#### Provided text
13.4. Delegation of Rights and Duties. Agent may, upon any term or condition it specifies, delegate or exercise any of its rights, powers and remedies under, and delegate or perform any of its duties or any other action with respect to, any Loan Document by or through any trustee, co-agent, employee, attorney-in-fact and any other Person (including any Lender), provided that Agent shall be liable for all acts or failures to act of any such Person to the same extent as Agent would be if Agent performed such action. Any such Person shall benefit from this Article 13 to the extent provided by Agent.
13.5. Reliance and Liability.
(a) Agent may, without incurring any liability hereunder, (i) treat the payee of any note issued hereunder as its holder until such note has been assigned in accordance with the terms of this Agreement, (ii) rely on the Register, (iii) consult with any advisors, accountants and other experts (including advisors to, and accountants and experts engaged by, any Loan Party) and (iv) rely and act upon any document and information (including those transmitted by electronic transmission) and any telephone message or conversation, in each case believed by it to be genuine and transmitted, signed or otherwise authenticated by the appropriate parties.

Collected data

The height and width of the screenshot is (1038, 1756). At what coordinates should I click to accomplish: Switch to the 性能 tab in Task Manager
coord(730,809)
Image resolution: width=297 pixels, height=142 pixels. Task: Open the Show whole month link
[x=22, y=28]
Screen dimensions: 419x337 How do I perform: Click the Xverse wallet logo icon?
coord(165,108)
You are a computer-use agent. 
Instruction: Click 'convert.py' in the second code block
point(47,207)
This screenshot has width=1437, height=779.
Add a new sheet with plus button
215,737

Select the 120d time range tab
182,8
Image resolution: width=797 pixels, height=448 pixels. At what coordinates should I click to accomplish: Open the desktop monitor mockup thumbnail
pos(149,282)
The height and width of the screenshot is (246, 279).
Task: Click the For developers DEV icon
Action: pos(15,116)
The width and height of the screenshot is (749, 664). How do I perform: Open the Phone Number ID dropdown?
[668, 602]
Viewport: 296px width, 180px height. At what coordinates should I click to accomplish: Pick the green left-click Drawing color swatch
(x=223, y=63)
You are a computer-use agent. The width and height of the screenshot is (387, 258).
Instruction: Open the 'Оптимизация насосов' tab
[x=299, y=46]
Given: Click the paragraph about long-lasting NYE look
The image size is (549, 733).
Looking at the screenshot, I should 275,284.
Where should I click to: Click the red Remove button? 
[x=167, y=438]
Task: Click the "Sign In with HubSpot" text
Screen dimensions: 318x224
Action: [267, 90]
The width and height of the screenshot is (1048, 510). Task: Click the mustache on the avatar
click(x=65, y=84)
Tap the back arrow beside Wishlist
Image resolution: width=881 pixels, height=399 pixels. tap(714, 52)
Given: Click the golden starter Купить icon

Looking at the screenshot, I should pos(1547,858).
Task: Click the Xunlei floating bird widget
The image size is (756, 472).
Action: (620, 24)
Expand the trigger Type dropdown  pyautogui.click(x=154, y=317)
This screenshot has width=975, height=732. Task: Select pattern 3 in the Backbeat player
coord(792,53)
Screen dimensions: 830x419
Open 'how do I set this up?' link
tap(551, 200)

#### Objective 1
In the loan agreement excerpt, through which persons may Agent delegate or exercise its rights and duties under any Loan Document?
#### Objective 2
Could you proceed with the loan agreement excerpt on the Agent's delegation and reliance, picking up right after its final sentence?
The records have nothing to do with the text.

#### Final result 1
- trustee
- co-agent
- employee
- attorney-in-fact
- any other Person (including any Lender)

#### Final result 2
(b) None of Agent and its officers, employees, affiliates or agents shall be liable for any action taken or omitted to be taken by any of them under or in connection with any Loan Document, and each Lender, each Borrower and each other Loan Party hereby waive and shall not assert (and each Borrower shall cause each other Loan Party to waive and agree not to assert) any right, claim or cause of action based thereon, except to the extent of liabilities resulting from the gross negligence or willful misconduct as determined by a court of competent jurisdiction by final and nonappealable judgment of Agent or, as the case may be, such officers, employees, affiliates or agents (each as determined in a final, non-appealable judgment by a court of competent jurisdiction) in connection with the duties expressly set forth herein.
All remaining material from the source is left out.